● **Goal**:
Can you copy the material word for word, from its first line up to and including the line containing "Action: [x=2337, y=374]"?

● **Given records**:
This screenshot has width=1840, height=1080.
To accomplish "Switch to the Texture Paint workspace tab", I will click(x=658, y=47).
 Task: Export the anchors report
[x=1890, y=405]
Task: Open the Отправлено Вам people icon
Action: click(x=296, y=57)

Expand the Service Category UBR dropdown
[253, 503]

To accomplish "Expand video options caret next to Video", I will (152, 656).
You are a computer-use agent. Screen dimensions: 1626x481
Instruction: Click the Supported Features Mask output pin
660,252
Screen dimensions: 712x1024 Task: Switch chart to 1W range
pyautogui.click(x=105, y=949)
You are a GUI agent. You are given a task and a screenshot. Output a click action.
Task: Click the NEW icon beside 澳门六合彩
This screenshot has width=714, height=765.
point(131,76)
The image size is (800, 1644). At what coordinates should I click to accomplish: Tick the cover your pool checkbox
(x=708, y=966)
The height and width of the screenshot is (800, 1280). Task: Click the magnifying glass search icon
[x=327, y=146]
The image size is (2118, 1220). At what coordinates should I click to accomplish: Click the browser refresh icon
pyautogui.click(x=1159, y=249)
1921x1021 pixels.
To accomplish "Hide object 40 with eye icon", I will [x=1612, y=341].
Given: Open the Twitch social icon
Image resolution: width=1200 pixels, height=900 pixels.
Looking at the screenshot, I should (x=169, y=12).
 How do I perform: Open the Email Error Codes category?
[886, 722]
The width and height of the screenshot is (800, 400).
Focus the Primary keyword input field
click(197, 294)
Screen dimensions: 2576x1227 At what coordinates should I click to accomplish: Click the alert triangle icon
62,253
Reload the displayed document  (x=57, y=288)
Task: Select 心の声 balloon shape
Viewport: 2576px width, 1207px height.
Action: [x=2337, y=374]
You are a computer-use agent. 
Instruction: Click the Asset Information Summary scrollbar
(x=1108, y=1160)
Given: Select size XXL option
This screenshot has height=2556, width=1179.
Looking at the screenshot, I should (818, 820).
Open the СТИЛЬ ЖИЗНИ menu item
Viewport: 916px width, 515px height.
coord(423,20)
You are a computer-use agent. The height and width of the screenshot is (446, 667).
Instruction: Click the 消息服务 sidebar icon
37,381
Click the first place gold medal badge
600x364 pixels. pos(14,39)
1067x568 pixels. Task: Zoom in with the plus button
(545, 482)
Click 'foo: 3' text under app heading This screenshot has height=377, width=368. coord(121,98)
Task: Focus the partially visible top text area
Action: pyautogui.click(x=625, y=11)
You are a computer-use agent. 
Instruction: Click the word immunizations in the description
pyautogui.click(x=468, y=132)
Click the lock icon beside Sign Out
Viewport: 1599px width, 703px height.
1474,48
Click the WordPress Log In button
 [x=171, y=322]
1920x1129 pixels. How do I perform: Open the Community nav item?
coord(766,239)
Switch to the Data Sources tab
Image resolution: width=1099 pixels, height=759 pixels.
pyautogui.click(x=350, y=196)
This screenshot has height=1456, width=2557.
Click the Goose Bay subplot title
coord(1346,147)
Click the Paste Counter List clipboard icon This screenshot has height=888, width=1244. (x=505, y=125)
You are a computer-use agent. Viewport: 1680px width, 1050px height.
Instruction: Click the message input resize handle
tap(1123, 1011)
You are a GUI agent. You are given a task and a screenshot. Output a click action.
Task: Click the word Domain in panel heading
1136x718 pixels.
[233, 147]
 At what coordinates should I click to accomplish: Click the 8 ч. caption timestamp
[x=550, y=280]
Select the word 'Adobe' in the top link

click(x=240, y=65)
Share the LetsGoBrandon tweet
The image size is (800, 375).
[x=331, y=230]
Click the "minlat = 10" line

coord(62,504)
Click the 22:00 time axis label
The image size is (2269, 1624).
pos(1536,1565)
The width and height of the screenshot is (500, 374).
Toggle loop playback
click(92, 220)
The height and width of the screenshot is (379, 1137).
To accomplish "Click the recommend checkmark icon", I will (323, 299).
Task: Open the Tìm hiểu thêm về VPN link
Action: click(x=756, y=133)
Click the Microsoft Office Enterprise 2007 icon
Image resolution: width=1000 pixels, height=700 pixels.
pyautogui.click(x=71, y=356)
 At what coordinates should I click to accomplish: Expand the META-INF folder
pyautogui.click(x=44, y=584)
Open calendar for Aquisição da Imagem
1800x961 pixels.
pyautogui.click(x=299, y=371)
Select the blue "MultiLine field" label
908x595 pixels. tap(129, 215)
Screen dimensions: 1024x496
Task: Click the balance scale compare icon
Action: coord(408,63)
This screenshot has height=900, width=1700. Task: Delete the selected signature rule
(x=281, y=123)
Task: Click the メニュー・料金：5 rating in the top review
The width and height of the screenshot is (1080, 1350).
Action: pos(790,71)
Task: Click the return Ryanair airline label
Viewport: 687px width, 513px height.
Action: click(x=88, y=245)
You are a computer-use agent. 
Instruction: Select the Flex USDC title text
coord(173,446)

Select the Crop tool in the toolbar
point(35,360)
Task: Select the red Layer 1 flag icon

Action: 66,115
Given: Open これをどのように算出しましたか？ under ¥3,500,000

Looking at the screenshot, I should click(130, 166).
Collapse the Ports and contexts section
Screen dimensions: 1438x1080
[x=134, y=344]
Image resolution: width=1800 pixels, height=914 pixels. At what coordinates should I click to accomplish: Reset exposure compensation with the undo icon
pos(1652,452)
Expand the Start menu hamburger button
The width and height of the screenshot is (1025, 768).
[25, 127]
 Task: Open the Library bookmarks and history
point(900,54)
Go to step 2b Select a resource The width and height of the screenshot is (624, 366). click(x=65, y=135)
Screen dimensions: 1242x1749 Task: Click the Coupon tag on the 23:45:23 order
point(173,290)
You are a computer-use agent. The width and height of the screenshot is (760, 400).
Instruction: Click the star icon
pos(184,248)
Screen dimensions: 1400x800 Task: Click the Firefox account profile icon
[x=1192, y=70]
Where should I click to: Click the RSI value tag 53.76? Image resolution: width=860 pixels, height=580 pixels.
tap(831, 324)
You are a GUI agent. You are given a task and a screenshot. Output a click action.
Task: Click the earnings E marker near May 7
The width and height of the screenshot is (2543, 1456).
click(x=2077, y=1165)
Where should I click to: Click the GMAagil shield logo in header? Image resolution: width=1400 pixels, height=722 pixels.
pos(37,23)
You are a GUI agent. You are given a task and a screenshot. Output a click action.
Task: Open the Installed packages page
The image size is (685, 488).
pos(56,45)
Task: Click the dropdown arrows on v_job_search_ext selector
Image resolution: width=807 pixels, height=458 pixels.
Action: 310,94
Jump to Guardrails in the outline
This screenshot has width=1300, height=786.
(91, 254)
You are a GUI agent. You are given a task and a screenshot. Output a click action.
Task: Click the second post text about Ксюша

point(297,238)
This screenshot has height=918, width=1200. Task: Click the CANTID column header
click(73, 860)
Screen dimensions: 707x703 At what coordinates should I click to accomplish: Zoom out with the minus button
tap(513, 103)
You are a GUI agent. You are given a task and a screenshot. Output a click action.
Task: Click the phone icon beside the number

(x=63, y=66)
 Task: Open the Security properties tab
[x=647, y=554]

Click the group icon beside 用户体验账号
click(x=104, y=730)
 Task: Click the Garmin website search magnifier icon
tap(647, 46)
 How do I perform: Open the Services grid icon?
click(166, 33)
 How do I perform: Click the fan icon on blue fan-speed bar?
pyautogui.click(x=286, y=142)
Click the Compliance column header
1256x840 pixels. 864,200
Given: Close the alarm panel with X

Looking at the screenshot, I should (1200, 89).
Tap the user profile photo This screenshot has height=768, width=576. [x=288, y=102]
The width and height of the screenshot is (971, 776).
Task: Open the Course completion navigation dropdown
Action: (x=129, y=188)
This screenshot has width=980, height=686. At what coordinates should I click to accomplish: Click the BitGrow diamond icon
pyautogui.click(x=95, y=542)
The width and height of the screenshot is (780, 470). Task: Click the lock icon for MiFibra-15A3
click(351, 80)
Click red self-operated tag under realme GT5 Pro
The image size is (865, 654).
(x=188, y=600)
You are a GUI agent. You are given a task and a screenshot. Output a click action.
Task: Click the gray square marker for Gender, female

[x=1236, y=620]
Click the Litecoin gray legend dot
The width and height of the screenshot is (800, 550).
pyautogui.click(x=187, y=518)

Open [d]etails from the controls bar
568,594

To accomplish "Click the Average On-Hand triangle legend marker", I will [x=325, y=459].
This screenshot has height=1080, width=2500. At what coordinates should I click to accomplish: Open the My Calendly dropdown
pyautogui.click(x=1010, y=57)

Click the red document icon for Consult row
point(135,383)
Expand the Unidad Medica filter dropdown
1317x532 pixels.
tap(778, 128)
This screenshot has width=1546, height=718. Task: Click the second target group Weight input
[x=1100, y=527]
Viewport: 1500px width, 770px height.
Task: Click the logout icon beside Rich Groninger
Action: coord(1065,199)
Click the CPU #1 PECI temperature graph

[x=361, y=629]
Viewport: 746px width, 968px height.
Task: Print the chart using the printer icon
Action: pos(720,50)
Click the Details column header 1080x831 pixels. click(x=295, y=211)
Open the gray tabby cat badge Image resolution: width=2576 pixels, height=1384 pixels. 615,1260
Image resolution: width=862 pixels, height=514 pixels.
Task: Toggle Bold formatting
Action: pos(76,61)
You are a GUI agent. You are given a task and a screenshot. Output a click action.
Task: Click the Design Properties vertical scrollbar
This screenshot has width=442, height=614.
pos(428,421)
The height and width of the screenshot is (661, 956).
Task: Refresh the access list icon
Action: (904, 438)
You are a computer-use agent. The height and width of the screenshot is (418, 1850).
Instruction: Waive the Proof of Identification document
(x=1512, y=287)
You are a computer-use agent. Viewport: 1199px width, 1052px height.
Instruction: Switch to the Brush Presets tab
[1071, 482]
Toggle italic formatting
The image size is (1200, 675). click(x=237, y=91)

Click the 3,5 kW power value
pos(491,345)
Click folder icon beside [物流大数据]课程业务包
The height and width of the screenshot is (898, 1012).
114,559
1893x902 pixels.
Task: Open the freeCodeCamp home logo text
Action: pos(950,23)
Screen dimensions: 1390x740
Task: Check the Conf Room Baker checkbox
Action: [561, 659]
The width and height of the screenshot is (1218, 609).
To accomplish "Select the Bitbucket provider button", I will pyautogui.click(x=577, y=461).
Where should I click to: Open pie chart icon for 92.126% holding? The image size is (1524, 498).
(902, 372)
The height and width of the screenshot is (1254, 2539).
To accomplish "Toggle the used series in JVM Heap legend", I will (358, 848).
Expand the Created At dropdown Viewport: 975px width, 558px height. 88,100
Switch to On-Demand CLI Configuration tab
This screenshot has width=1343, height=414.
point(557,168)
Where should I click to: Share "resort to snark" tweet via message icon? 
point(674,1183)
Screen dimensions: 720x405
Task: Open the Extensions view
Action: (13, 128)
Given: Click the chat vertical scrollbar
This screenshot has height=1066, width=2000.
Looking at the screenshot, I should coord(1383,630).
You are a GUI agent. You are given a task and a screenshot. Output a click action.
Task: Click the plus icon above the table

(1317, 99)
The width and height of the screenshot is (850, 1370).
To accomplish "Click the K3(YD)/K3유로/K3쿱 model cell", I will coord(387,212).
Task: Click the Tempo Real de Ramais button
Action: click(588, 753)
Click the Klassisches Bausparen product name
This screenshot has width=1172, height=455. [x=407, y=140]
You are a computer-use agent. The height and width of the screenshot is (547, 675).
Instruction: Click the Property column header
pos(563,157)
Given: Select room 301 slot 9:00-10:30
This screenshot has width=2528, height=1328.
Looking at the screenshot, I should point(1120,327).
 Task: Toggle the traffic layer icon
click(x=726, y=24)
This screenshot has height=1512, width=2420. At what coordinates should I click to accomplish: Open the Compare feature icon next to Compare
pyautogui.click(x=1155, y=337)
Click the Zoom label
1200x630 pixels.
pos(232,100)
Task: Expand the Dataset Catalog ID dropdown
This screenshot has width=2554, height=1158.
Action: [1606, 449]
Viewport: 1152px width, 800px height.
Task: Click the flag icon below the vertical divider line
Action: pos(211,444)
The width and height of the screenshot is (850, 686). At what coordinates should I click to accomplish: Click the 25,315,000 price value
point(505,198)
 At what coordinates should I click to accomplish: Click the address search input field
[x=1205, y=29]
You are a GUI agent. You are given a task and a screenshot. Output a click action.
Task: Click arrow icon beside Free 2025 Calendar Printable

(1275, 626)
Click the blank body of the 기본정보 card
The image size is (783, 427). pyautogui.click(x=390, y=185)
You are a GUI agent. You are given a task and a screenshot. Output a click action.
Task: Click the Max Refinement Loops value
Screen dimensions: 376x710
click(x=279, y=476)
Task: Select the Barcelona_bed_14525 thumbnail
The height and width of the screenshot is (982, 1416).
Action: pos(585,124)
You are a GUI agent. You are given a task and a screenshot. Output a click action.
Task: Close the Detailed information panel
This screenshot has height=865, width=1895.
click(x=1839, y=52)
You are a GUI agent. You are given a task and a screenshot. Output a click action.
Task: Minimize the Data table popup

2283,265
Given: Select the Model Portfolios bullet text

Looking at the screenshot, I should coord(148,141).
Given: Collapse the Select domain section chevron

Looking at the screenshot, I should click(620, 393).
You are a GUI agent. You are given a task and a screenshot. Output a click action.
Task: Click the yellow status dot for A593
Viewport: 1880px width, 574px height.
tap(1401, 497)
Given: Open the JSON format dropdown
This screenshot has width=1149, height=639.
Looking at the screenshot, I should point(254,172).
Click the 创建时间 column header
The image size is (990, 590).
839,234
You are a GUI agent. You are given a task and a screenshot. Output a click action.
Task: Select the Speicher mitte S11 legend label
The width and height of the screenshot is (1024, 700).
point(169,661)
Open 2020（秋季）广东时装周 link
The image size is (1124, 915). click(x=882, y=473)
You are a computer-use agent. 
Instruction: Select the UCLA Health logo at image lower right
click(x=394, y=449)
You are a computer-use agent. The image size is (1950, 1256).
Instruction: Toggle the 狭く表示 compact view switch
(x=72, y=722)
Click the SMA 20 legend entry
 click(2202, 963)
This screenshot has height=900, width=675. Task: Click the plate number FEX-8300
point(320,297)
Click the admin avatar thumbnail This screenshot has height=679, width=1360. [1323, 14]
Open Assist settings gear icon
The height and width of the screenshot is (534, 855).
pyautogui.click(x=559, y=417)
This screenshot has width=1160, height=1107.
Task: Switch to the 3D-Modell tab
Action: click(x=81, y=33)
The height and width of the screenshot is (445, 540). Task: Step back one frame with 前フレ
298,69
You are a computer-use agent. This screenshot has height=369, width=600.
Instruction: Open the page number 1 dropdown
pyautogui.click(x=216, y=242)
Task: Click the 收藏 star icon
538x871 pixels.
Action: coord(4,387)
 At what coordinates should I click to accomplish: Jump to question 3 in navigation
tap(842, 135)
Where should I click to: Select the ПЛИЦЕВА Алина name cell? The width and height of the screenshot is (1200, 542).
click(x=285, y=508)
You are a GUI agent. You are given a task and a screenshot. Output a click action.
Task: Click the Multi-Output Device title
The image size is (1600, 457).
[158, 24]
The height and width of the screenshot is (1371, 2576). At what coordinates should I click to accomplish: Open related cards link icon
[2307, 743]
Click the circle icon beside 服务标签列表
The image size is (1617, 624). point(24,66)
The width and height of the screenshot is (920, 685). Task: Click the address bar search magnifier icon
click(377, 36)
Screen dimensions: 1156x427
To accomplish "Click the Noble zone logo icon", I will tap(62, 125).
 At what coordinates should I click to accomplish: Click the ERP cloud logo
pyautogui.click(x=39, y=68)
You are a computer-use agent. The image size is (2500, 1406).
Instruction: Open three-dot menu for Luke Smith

● **Answer for the task**:
This screenshot has width=1840, height=1080.
To accomplish "Switch to the Texture Paint workspace tab", I will click(x=658, y=47).
 Task: Export the anchors report
[x=1890, y=405]
Task: Open the Отправлено Вам people icon
Action: click(x=296, y=57)

Expand the Service Category UBR dropdown
[253, 503]

To accomplish "Expand video options caret next to Video", I will (152, 656).
You are a computer-use agent. Screen dimensions: 1626x481
Instruction: Click the Supported Features Mask output pin
660,252
Screen dimensions: 712x1024 Task: Switch chart to 1W range
pyautogui.click(x=105, y=949)
You are a GUI agent. You are given a task and a screenshot. Output a click action.
Task: Click the NEW icon beside 澳门六合彩
This screenshot has width=714, height=765.
point(131,76)
The image size is (800, 1644). At what coordinates should I click to accomplish: Tick the cover your pool checkbox
(x=708, y=966)
The height and width of the screenshot is (800, 1280). Task: Click the magnifying glass search icon
[x=327, y=146]
The image size is (2118, 1220). At what coordinates should I click to accomplish: Click the browser refresh icon
pyautogui.click(x=1159, y=249)
1921x1021 pixels.
To accomplish "Hide object 40 with eye icon", I will [x=1612, y=341].
Given: Open the Twitch social icon
Image resolution: width=1200 pixels, height=900 pixels.
Looking at the screenshot, I should (x=169, y=12).
 How do I perform: Open the Email Error Codes category?
[886, 722]
The width and height of the screenshot is (800, 400).
Focus the Primary keyword input field
click(197, 294)
Screen dimensions: 2576x1227 At what coordinates should I click to accomplish: Click the alert triangle icon
62,253
Reload the displayed document  (x=57, y=288)
Task: Select 心の声 balloon shape
Viewport: 2576px width, 1207px height.
Action: [x=2337, y=374]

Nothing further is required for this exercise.